Task instructions:
You are to retype all of the data exactly as it appears.
=== Begin Enclosure ===
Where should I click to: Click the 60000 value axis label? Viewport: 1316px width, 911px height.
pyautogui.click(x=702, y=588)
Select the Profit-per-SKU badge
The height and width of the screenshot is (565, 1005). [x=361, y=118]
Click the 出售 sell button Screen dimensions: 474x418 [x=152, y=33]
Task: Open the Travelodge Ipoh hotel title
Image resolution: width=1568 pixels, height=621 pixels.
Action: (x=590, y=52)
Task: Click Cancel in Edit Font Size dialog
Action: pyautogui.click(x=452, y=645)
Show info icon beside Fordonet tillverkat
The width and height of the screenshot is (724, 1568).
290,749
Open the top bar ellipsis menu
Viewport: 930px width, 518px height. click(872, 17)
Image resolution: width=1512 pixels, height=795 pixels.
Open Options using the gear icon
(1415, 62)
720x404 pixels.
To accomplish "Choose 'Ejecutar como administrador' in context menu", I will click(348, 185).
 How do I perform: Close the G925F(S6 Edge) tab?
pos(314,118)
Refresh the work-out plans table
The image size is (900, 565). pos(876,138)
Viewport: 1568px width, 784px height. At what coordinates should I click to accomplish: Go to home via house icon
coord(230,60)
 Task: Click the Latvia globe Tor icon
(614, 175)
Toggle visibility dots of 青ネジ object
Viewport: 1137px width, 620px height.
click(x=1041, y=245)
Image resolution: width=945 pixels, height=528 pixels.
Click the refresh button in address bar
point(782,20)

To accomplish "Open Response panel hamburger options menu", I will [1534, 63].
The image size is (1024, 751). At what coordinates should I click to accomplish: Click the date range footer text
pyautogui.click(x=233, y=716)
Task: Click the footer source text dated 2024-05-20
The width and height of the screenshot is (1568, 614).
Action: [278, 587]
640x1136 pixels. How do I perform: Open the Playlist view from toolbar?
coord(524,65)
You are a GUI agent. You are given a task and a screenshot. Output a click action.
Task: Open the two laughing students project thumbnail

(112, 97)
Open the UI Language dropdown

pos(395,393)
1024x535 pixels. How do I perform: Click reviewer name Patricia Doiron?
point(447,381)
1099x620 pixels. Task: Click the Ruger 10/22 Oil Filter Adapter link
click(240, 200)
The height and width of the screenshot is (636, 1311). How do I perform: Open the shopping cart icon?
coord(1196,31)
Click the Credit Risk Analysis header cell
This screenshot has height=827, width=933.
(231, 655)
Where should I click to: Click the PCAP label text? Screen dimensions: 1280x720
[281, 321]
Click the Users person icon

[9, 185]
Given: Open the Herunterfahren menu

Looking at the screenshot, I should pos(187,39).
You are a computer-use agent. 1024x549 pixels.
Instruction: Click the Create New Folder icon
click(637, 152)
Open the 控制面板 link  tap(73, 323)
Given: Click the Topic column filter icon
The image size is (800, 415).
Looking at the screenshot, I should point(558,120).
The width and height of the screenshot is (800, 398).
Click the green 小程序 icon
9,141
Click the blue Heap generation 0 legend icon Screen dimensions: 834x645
=== End Enclosure ===
Your response:
Where should I click to: Click the 60000 value axis label? Viewport: 1316px width, 911px height.
pyautogui.click(x=702, y=588)
Select the Profit-per-SKU badge
The height and width of the screenshot is (565, 1005). [x=361, y=118]
Click the 出售 sell button Screen dimensions: 474x418 [x=152, y=33]
Task: Open the Travelodge Ipoh hotel title
Image resolution: width=1568 pixels, height=621 pixels.
Action: (x=590, y=52)
Task: Click Cancel in Edit Font Size dialog
Action: pyautogui.click(x=452, y=645)
Show info icon beside Fordonet tillverkat
The width and height of the screenshot is (724, 1568).
290,749
Open the top bar ellipsis menu
Viewport: 930px width, 518px height. click(872, 17)
Image resolution: width=1512 pixels, height=795 pixels.
Open Options using the gear icon
(1415, 62)
720x404 pixels.
To accomplish "Choose 'Ejecutar como administrador' in context menu", I will click(348, 185).
 How do I perform: Close the G925F(S6 Edge) tab?
pos(314,118)
Refresh the work-out plans table
The image size is (900, 565). pos(876,138)
Viewport: 1568px width, 784px height. At what coordinates should I click to accomplish: Go to home via house icon
coord(230,60)
 Task: Click the Latvia globe Tor icon
(614, 175)
Toggle visibility dots of 青ネジ object
Viewport: 1137px width, 620px height.
click(x=1041, y=245)
Image resolution: width=945 pixels, height=528 pixels.
Click the refresh button in address bar
point(782,20)

To accomplish "Open Response panel hamburger options menu", I will [1534, 63].
The image size is (1024, 751). At what coordinates should I click to accomplish: Click the date range footer text
pyautogui.click(x=233, y=716)
Task: Click the footer source text dated 2024-05-20
The width and height of the screenshot is (1568, 614).
Action: [278, 587]
640x1136 pixels. How do I perform: Open the Playlist view from toolbar?
coord(524,65)
You are a GUI agent. You are given a task and a screenshot. Output a click action.
Task: Open the two laughing students project thumbnail

(112, 97)
Open the UI Language dropdown

pos(395,393)
1024x535 pixels. How do I perform: Click reviewer name Patricia Doiron?
point(447,381)
1099x620 pixels. Task: Click the Ruger 10/22 Oil Filter Adapter link
click(240, 200)
The height and width of the screenshot is (636, 1311). How do I perform: Open the shopping cart icon?
coord(1196,31)
Click the Credit Risk Analysis header cell
This screenshot has height=827, width=933.
(231, 655)
Where should I click to: Click the PCAP label text? Screen dimensions: 1280x720
[281, 321]
Click the Users person icon

[9, 185]
Given: Open the Herunterfahren menu

Looking at the screenshot, I should pos(187,39).
You are a computer-use agent. 1024x549 pixels.
Instruction: Click the Create New Folder icon
click(637, 152)
Open the 控制面板 link  tap(73, 323)
Given: Click the Topic column filter icon
The image size is (800, 415).
Looking at the screenshot, I should point(558,120).
The width and height of the screenshot is (800, 398).
Click the green 小程序 icon
9,141
Click the blue Heap generation 0 legend icon Screen dimensions: 834x645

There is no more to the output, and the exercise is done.